Pixel coordinate grounding data
▽

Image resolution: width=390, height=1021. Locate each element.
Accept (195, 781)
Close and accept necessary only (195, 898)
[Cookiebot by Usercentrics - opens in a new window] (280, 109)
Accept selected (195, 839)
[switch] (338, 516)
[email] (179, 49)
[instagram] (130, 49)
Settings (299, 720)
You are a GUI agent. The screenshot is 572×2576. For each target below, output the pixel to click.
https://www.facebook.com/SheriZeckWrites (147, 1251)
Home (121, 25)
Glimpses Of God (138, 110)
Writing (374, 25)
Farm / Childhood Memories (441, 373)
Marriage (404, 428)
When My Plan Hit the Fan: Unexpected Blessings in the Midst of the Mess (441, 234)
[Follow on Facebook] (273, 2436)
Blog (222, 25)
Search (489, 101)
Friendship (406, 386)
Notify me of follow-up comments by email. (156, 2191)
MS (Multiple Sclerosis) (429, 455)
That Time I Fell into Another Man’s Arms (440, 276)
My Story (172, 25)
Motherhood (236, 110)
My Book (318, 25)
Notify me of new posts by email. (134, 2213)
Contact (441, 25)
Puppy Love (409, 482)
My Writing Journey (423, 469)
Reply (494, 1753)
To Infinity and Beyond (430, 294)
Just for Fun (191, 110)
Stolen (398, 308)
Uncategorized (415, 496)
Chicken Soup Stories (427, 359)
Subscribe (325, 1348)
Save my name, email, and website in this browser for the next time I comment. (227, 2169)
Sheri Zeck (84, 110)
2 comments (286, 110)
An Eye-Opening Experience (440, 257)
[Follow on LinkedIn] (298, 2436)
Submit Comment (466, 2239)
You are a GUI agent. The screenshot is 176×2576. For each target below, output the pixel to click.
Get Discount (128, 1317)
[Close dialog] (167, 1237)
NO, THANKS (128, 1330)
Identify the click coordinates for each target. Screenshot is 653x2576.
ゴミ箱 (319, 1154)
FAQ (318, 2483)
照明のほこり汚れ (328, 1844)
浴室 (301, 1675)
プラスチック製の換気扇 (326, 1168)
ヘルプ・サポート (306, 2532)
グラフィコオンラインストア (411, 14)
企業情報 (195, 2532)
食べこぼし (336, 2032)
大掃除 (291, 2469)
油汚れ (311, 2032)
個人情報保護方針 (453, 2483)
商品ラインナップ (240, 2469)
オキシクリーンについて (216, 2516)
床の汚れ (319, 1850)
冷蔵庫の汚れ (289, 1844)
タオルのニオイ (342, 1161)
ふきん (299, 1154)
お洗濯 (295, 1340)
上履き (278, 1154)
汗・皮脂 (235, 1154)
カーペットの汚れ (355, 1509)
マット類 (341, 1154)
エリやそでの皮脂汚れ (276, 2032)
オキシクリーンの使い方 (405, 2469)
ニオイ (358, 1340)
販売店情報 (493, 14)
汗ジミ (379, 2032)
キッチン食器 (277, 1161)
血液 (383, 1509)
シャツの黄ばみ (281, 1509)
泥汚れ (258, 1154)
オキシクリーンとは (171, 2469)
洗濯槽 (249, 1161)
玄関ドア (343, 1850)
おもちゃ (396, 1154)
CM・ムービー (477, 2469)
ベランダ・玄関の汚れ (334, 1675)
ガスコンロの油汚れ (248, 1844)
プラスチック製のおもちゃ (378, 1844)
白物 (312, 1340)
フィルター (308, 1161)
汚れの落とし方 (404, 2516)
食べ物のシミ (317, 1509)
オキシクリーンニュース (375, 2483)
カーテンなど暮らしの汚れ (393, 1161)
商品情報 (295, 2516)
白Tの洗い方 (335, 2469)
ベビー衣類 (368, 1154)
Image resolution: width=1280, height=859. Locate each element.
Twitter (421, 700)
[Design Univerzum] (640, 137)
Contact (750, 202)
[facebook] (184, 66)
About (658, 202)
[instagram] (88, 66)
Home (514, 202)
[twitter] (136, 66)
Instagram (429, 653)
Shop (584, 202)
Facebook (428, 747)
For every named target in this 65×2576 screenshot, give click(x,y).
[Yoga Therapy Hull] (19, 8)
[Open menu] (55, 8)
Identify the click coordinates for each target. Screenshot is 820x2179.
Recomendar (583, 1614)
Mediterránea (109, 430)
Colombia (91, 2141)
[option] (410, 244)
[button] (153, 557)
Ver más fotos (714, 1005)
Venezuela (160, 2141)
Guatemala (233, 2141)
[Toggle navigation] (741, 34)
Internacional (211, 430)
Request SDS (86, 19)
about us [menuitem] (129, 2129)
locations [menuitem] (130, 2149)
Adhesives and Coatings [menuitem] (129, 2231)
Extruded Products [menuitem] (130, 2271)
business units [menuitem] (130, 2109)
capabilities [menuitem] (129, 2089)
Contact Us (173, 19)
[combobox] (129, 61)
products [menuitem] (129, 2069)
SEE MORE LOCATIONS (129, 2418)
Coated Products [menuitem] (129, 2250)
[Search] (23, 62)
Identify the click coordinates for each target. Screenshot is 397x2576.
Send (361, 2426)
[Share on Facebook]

△

**YOUR INSTRUCTIONS:**
The required output is every line from the one with "Recomendar (583, 1614)" to the final line of the entries, repeated exactly and with nothing else.

**EXERCISE RESPONSE:**
Recomendar (583, 1614)
Mediterránea (109, 430)
Colombia (91, 2141)
[option] (410, 244)
[button] (153, 557)
Ver más fotos (714, 1005)
Venezuela (160, 2141)
Guatemala (233, 2141)
[Toggle navigation] (741, 34)
Internacional (211, 430)
Request SDS (86, 19)
about us [menuitem] (129, 2129)
locations [menuitem] (130, 2149)
Adhesives and Coatings [menuitem] (129, 2231)
Extruded Products [menuitem] (130, 2271)
business units [menuitem] (130, 2109)
capabilities [menuitem] (129, 2089)
Contact Us (173, 19)
[combobox] (129, 61)
products [menuitem] (129, 2069)
SEE MORE LOCATIONS (129, 2418)
Coated Products [menuitem] (129, 2250)
[Search] (23, 62)
Identify the click coordinates for each target. Screenshot is 397x2576.
Send (361, 2426)
[Share on Facebook]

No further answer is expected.